I am currently divorcing DH after his physical abuse of DS during the Summer. I am a bit concerned because he has been regularly contacting the school and using the excuse that he is concerned about DCS in order to spread malicious and damaging lies about myself/my family/my parenting.
The headteacher with whom he communicates mainly, has never really been friendly with me and sees it as a good opportunity to glean extra insights into my life with the DCs. He is a Jekyll and Hyde emotionally abusive - type who can be very charming and flattering towards women of a certain age. It seems as though they believe him judging by the questions they have asked me several times about my own social life as an adult in my own spare time / support network.
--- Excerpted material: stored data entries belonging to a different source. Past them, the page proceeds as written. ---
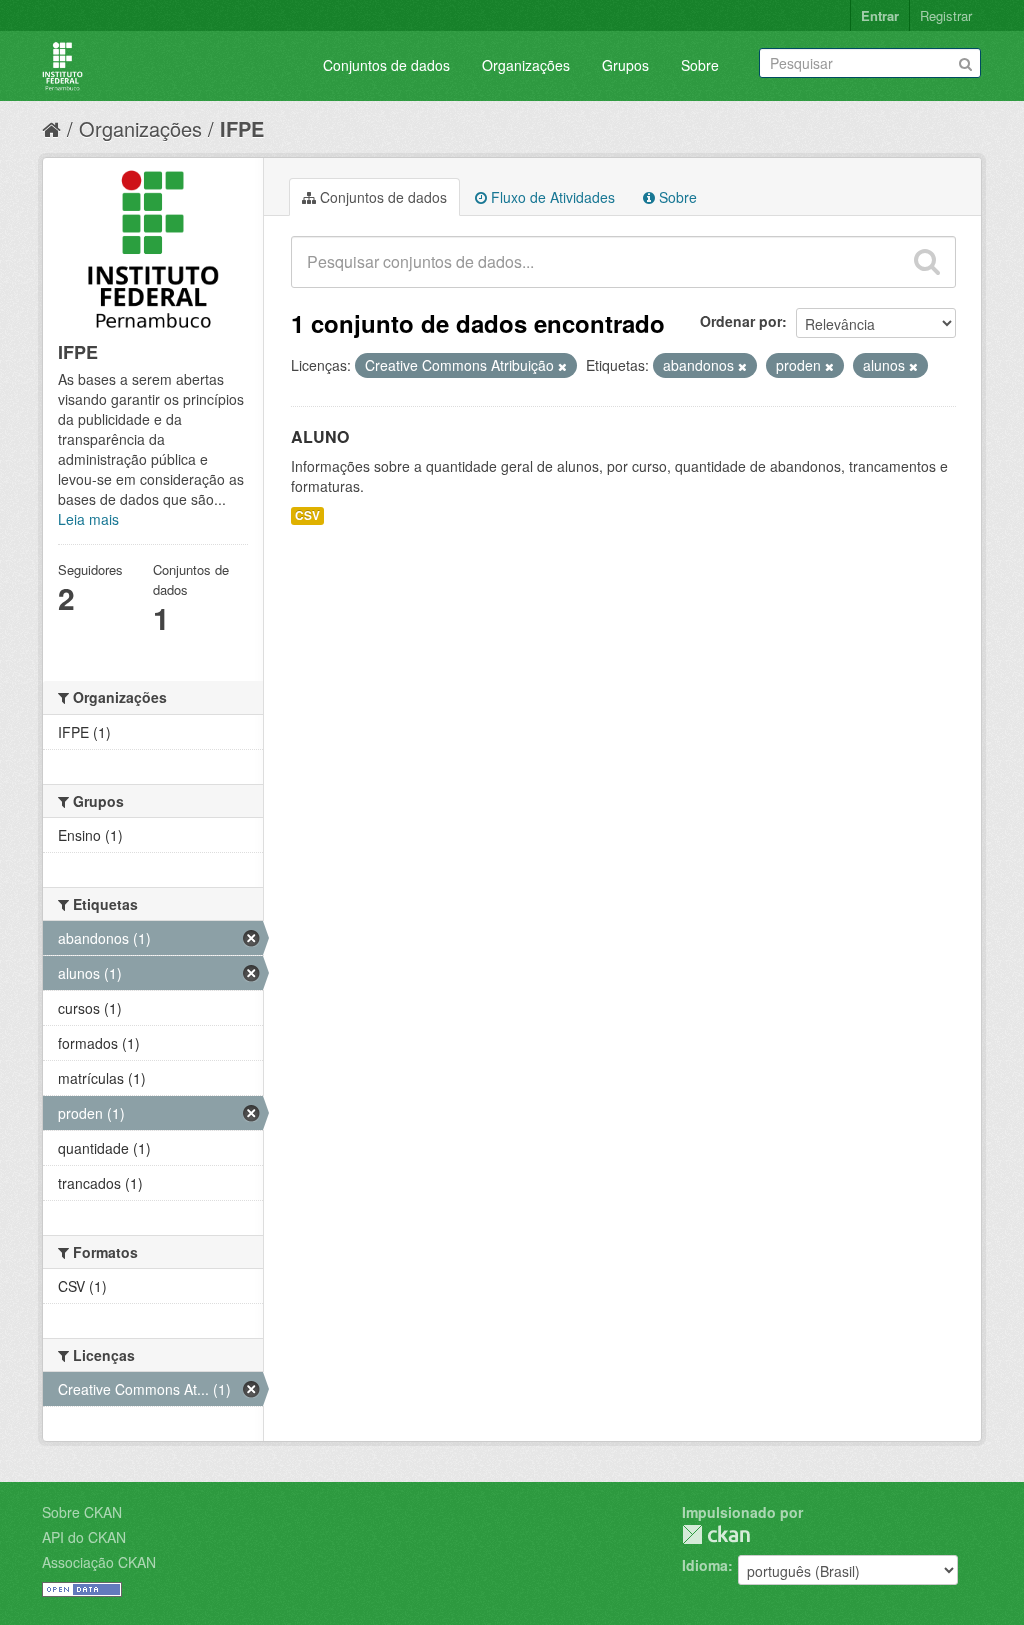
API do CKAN (84, 1537)
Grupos (625, 65)
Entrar (880, 15)
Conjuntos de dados (386, 65)
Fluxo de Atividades (551, 197)
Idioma (705, 1565)
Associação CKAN (99, 1562)
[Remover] (562, 366)
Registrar (946, 15)
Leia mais (88, 519)
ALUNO (320, 436)
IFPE (242, 128)
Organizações (526, 65)
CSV (307, 515)
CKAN (716, 1534)
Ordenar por (741, 321)
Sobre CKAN (82, 1512)
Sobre (700, 65)
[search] (927, 262)
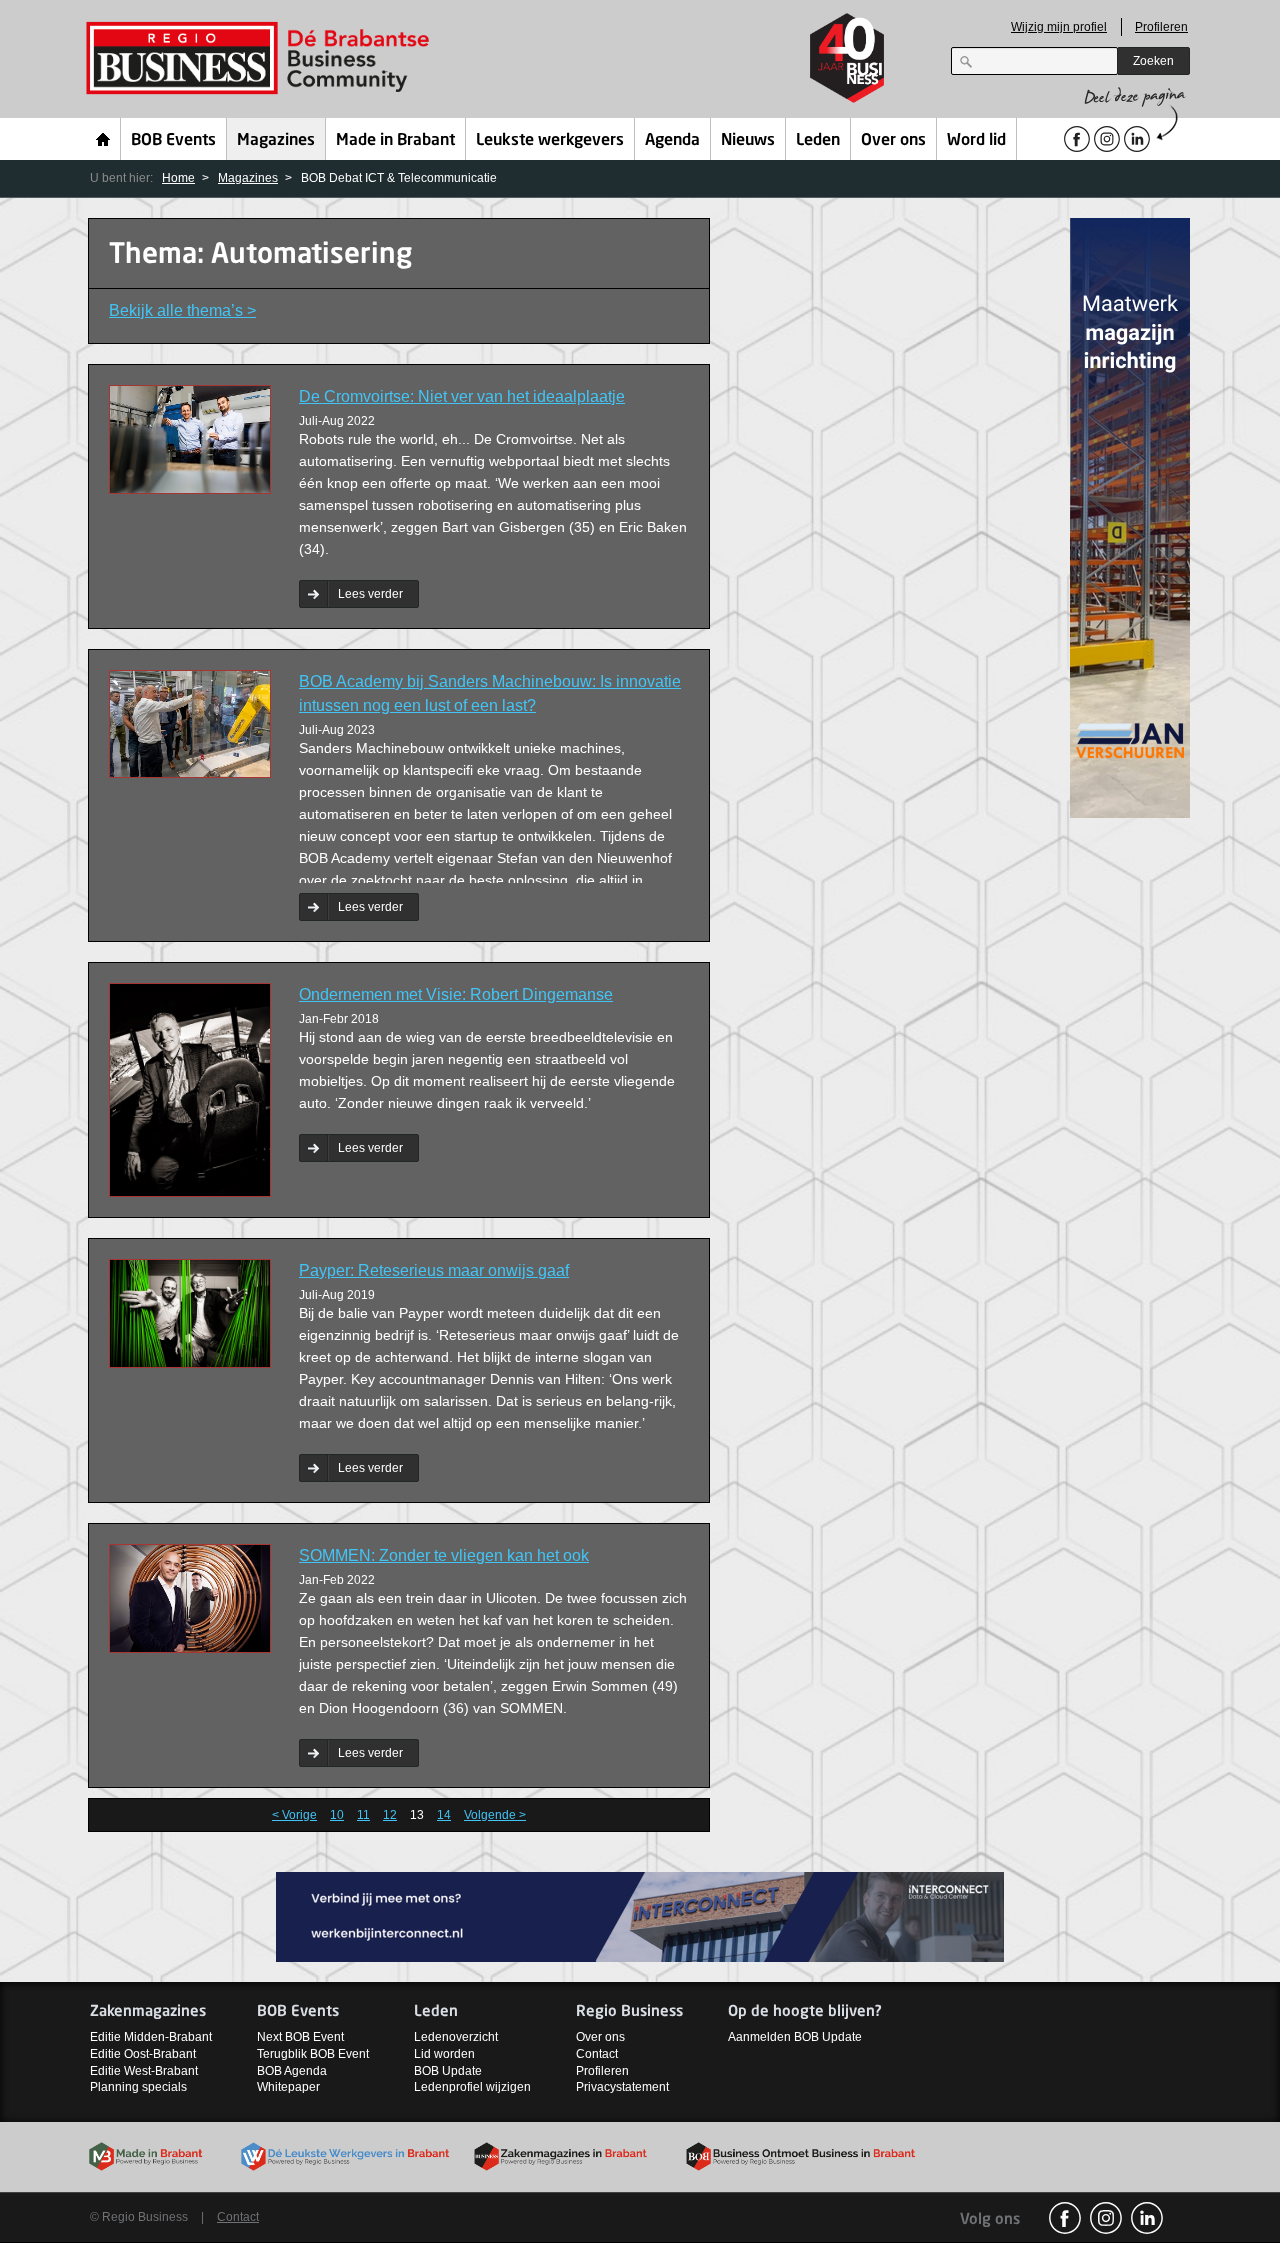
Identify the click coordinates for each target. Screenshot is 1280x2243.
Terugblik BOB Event (313, 2054)
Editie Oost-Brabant (143, 2054)
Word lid (976, 141)
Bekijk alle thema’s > (182, 310)
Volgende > (495, 1815)
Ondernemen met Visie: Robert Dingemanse (456, 994)
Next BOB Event (300, 2037)
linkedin (1147, 2218)
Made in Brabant (395, 141)
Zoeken (1153, 61)
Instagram (1106, 2218)
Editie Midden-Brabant (151, 2037)
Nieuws (748, 141)
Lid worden (444, 2054)
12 (390, 1815)
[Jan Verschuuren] (1130, 516)
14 (444, 1815)
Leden (818, 141)
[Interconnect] (640, 1915)
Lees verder (370, 594)
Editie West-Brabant (144, 2071)
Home (103, 139)
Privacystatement (622, 2087)
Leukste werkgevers (550, 141)
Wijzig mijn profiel (1059, 27)
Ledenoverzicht (456, 2037)
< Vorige (294, 1815)
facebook (1065, 2218)
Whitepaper (288, 2087)
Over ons (893, 141)
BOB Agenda (292, 2071)
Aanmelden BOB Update (795, 2037)
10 (337, 1815)
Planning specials (138, 2087)
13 (417, 1815)
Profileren (1161, 27)
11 (363, 1815)
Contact (597, 2054)
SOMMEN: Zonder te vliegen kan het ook (444, 1555)
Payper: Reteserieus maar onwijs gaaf (434, 1270)
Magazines (276, 141)
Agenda (672, 141)
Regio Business (261, 58)
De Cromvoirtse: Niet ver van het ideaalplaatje (462, 396)
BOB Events (173, 141)
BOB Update (448, 2071)
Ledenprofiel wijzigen (472, 2087)
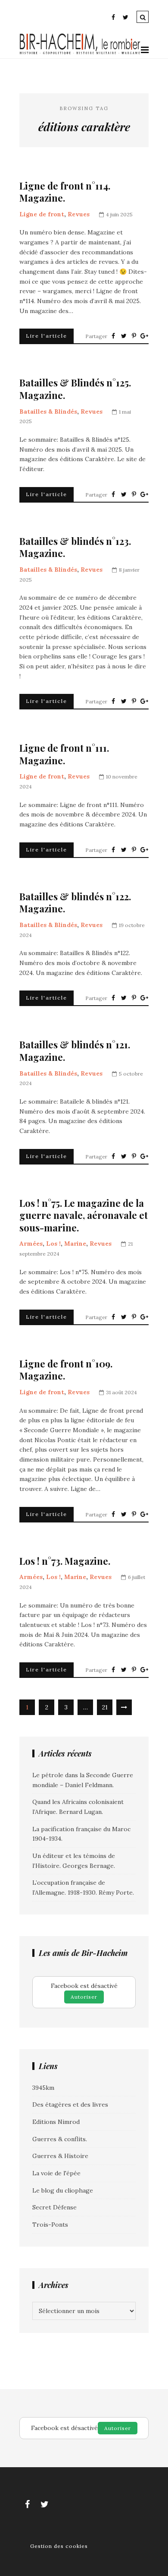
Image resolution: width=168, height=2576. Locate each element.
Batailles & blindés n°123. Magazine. (75, 547)
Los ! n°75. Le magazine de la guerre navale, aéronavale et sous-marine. (83, 1215)
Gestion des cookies (59, 2546)
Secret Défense (54, 2207)
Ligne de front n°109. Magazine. (65, 1370)
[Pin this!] (134, 336)
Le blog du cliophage (62, 2190)
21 (105, 1707)
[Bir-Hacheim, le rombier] (80, 53)
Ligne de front (41, 214)
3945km (43, 2088)
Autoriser (84, 1997)
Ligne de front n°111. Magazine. (64, 754)
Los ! (53, 1243)
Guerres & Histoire (60, 2156)
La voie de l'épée (56, 2173)
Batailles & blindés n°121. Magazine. (74, 1050)
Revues (79, 214)
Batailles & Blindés (48, 411)
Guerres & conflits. (59, 2139)
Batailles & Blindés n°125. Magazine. (75, 389)
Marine (75, 1243)
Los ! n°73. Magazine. (64, 1561)
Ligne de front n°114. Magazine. (64, 192)
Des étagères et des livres (70, 2104)
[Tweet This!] (123, 336)
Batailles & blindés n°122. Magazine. (75, 902)
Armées (31, 1243)
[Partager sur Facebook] (113, 336)
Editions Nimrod (56, 2122)
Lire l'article (46, 335)
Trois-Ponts (50, 2224)
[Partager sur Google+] (144, 336)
Most recently, the EP came in to assess DS and he was obviously kept in the loop to the extent that he fired off an email to the EP listing his concerns as a concerned parent which she wont show me (there would be a lot of personal criticism against myself in there obv). Despite the fact that he beat DS to a pulp and showed no remorse, it really sickens me that he is presenting himself as a caring, concerned parent who has been turfed out of the family (he refused to seek help and left voluntarily). Why should his views be taken on board?
Moreover, the EP said that she does not normally have to deal with NR parents - cafcass have said that based on DS' account he wont get direct contact anyway.
To what extent is the hush-hush communication with school justifiable given that he has both my own and my solicitor's contact details for updates. Is there an established model out there I could look at?
His main motivation is financial - he is planning to make a claim on my house which I purchased with the help of my mother to which he never contributed financially ever... he has even had the nerve to repeatedly talk about the 'sale of OUR house' in emails. Last week, the school were surprised to find out that he has never paid towards the house stating 'he paid for it didn't he?' The fact that he is much older and publicly charming may be the reason but I don't doubt he has been telling this lie directly.
I do believe that he does not really care less about DCs judging by his indifference (at best), and ill treatment (at worst and often) of them during their lives. But he will use them as a pawn to extract money and continue to victimise me.
What should I do? I have felt frustrated by my legal aid solicitor who is very much in favour of containing the situation rather than protecting our interests. That is the reasons I did not apply for a PS order etc. She couches it in terms of him vs. me as though we are on an equal footing not taking into account how badly we have suffered, the fact that he is trying to financially exploit us and that DCs loathe him and do not want any contact.